Steve Reid <[EMAIL PROTECTED]> writes:
> Below is some sample output. The amount of entropy per passphrase should
> be more than 89 bits, or almost the same as seven Diceware words.
> However, if you generate N passphrases and pick the one that is easiest
> to remember then you should subtract log2(N) bits from your entropy
> estimate (assume an adversary knows how to try passphrases in order of
> easiest-to-remember to hardest-to-remember).
>
> 1- the optative furore dankly bedevil the sixty-six creamware
> 2- the mouthless clepsydras sweatily abdicated the unfelt Commons
> 3- the talkative admirer cracking endure the declivous Andizhan
> 4- the unrested Atabrine corruptly graving the stateside flatness
> 5- the unvibrant kataplasia valorously reissuing the calcareous Portage
>
> This is not nearly as good as I had hoped. Does anyone have any
> suggestions for producing output that is more correct english?
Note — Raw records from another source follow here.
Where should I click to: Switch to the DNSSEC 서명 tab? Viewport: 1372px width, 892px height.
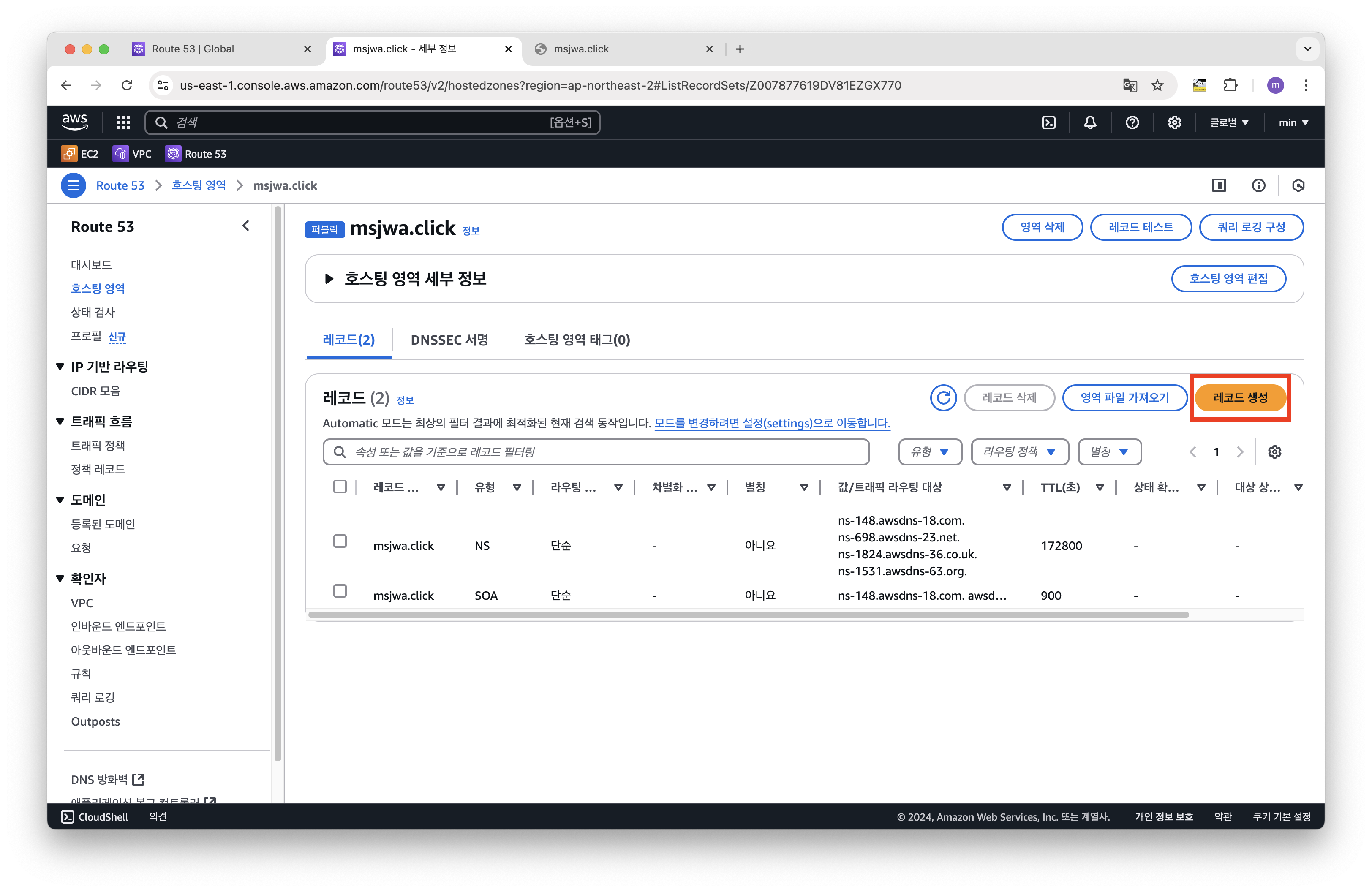(x=449, y=340)
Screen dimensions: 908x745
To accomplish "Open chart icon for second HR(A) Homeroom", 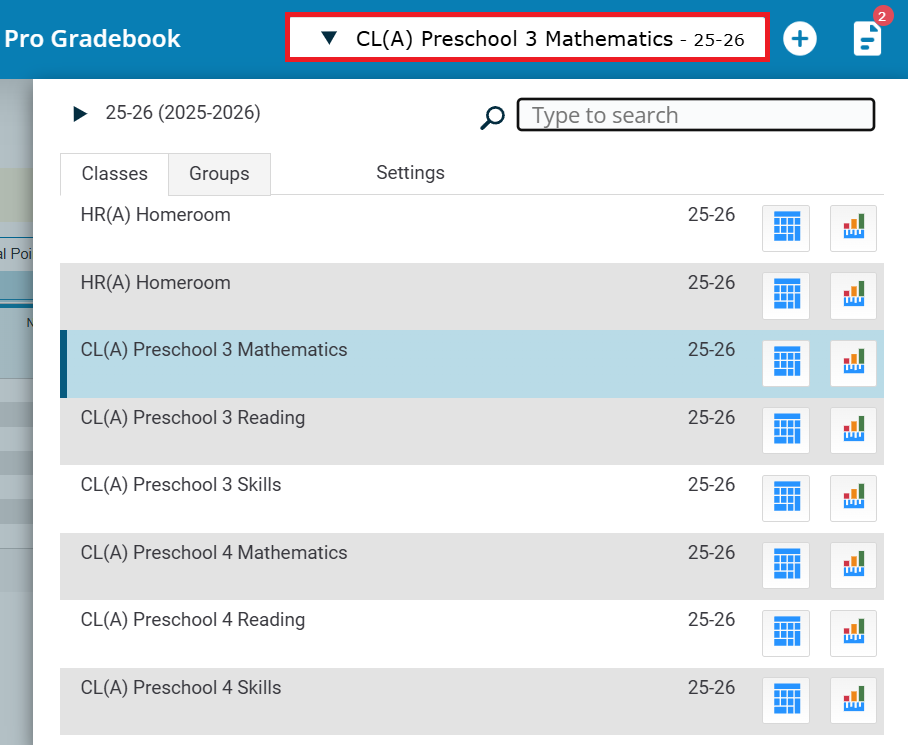I will 853,295.
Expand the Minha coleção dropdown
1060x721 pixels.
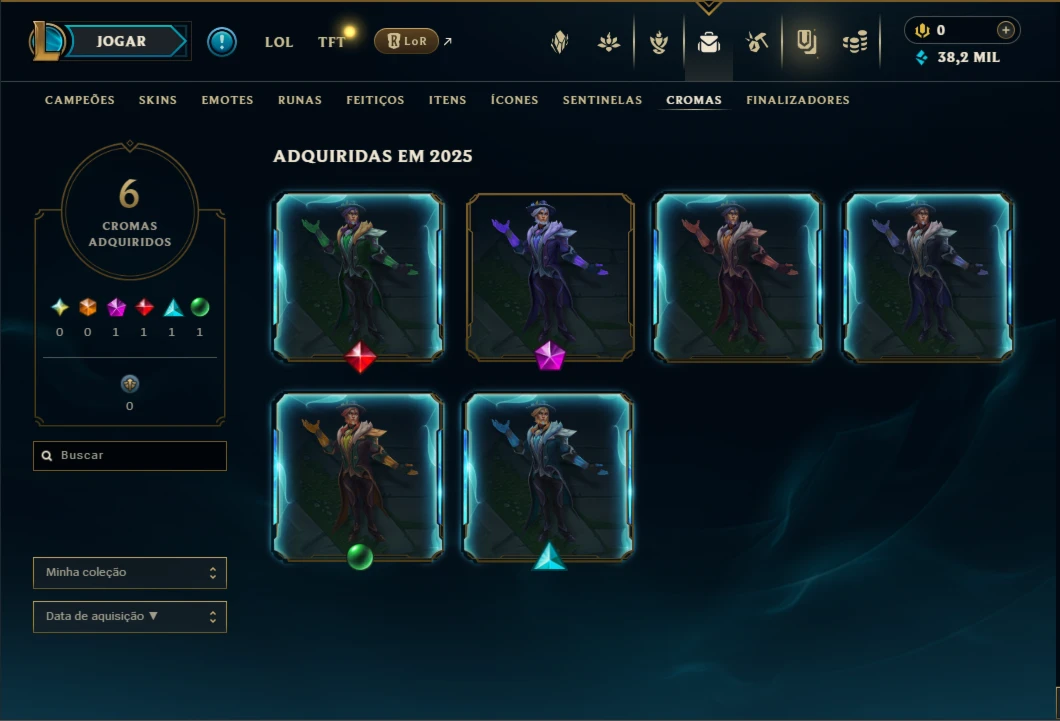pos(130,572)
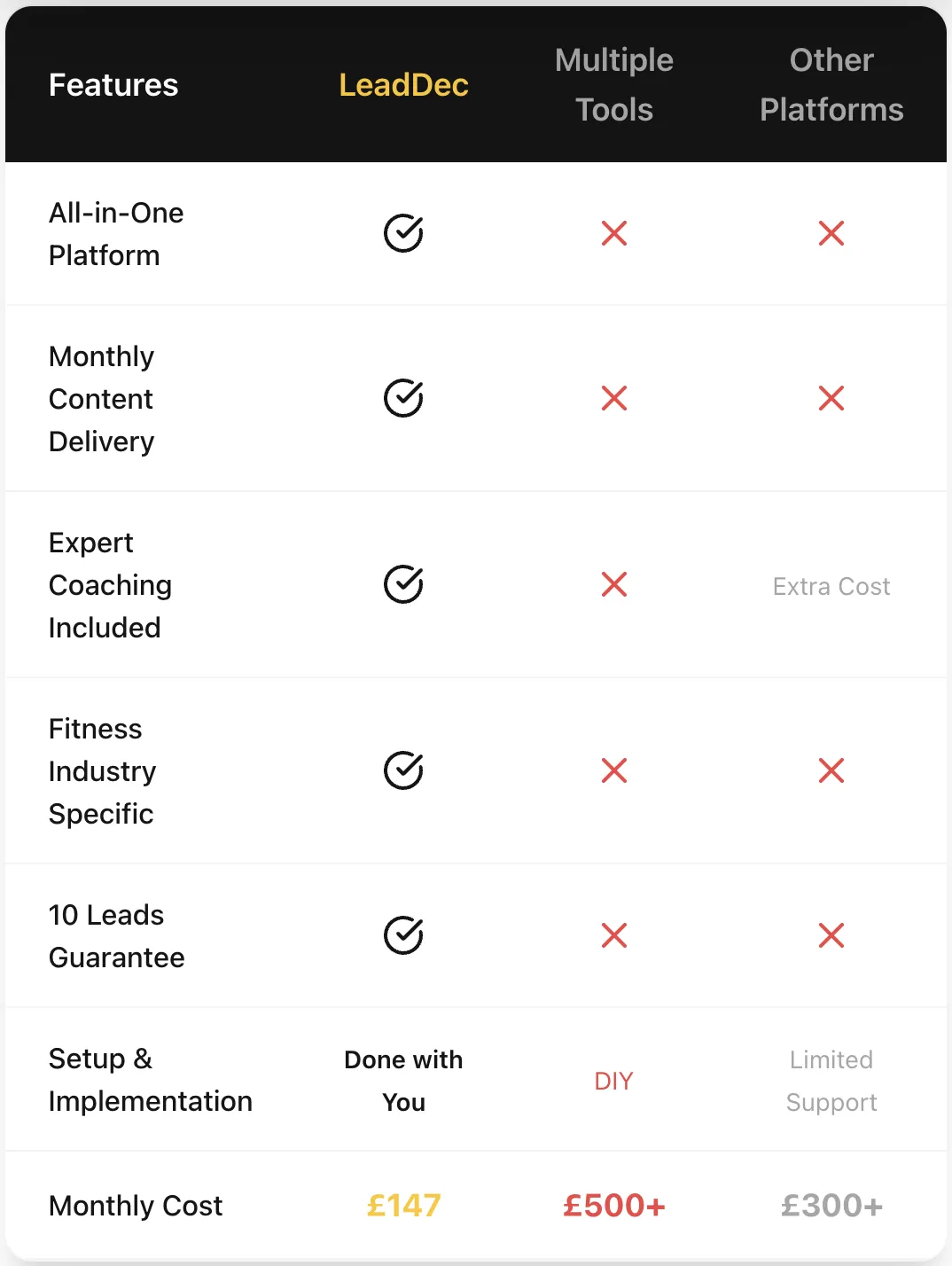Click the LeadDec checkmark for All-in-One Platform
The image size is (952, 1266).
pos(403,233)
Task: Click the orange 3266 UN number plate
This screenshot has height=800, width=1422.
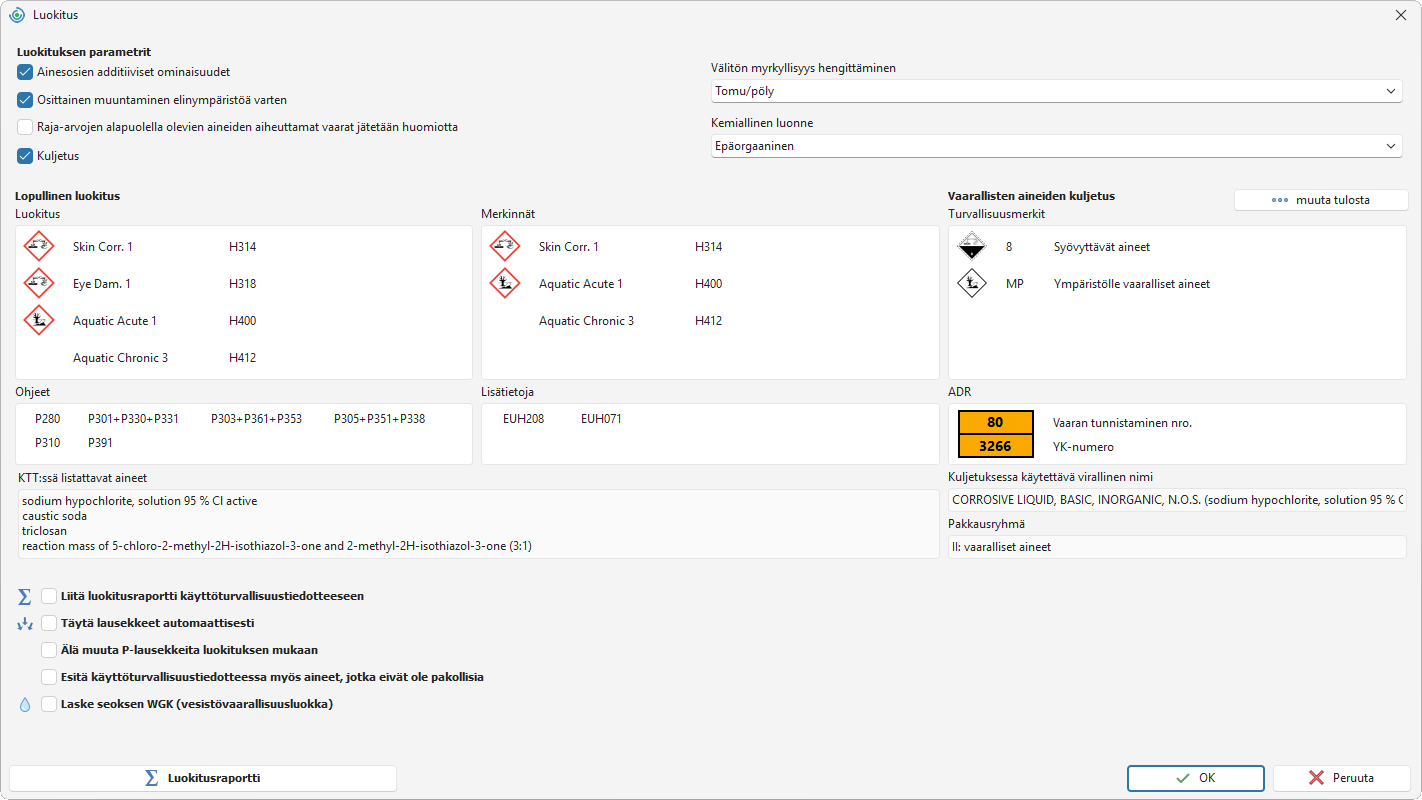Action: pos(995,446)
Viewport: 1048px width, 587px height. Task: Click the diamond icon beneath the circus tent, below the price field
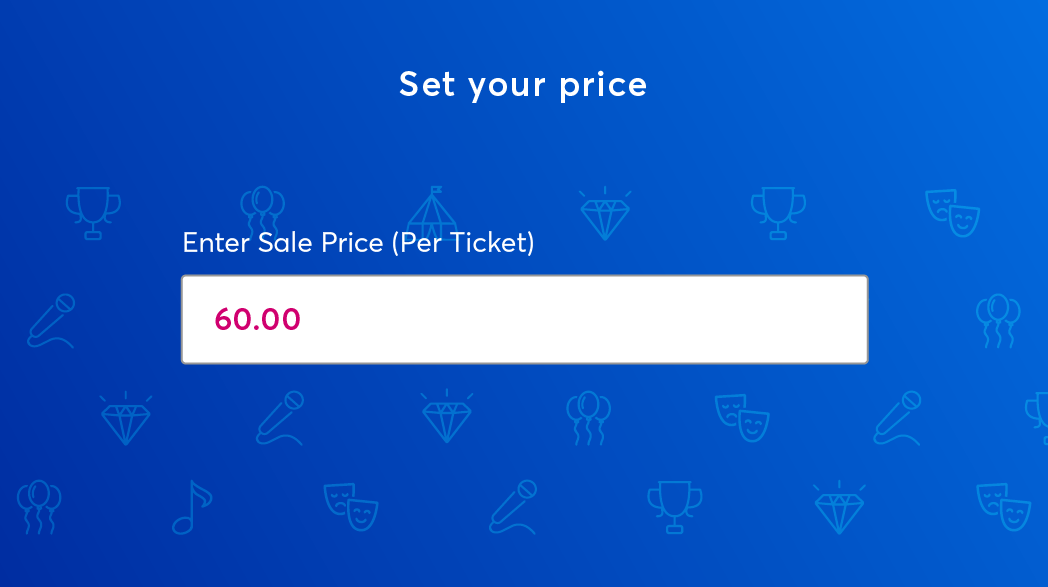pos(447,417)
I'm
> wondering if maybe the lexicon I'm using isn't so good. Or maybe my
> knowledge of sentence structure hmm, with Yoda on par it is.
The most obvious reason why your phrases are so opaque is you're
probably giving equal weight to all the words you're pseudo-randomly
selecting. In real english, the words are not so well distributed, but
a small subset is frequently selected and a large subset is almost
never used. To produce more readable text, you would want to weight
your logic to select some words more frequently, which of course means
those words would contribute fewer bits to your entropy and you'd need
a longer pass phrase. For extra entropy, you could vary your sentence
structure. One quick hack for selecting the "more common" words would
be to count syllables - the longer words are generally less common
and certainly harder to remember & spell right. Another rule is that
all the common words come from german, and all the uncommon ones come
from latin or french.
The 2nd problem is that, when you look at english words, there are a
number of layers at which you can look at them:
spelling
pronunciation
grammatical "parts of speech"
lower level semantic content
higher level "meaning"
To produce "well-formed" text, you have to get *all* of these
right. Badly botching the first few levels will give you more or less
garbage. Leaving out the last few levels will give you various
kinds of nonsense, but if you can get the rhyme & rhythm right,
you might please the shade of Charles Dodgeson. The first few
levels are pretty straight-forward, but there are some non-obvious
relationships between the last few levels. For instance, for
adjectives, there is a "preferred" order based in part on semantics,
which is why we say
the big expensive red house
instead of
the expensive red big house
There are also more obvious semantic problems violated in the following:
The sandy word darkly ran of the radio metaphors.
Presumably, with some work, you could classify the attributes
of words, to keep track of mass nouns, concrete vs. abstract
nouns, acceptable prepositions to use with which verbs, and so forth.
Higher level meaning is probably hardest to come by, since
it really requires human comprehension to understand.
A runty god ran by my couch this morning, on my way to work.
He said "bad boy, no cookie", and I gave him a small rhino.
As the sun set, I made my way past the dying policeman
and sat down on my computer. After all the weights
fell on the ceiling, I gave the boss my pocketbook
and swam onto the plane. Several bubbles later, I
arrived home, drank two steaks, and fell asleep on a knife.
All the words here are used in a roughly sensible fashion, but the
story they tell is wildly unlikely. There's a huge database of
knowledge we have, that people don't swim onto planes, that weights
fall down, not up, that people don't ride couches to work, the sun doesn't
set in the morning, and that small rhinos are no longer acceptable religious
sacrifices either before or after work, that we all learn as kids, but
that won't show up in any dictionary.
I've heard it claimed that in ordinary english, each word has about 4
bits of entropy - I think that means in order to get 90 bits of
entropy, you'd need about 23 words. That's probably more than one line
of text.
-Marcus Watts
UM ITD PD&D Umich Systems Group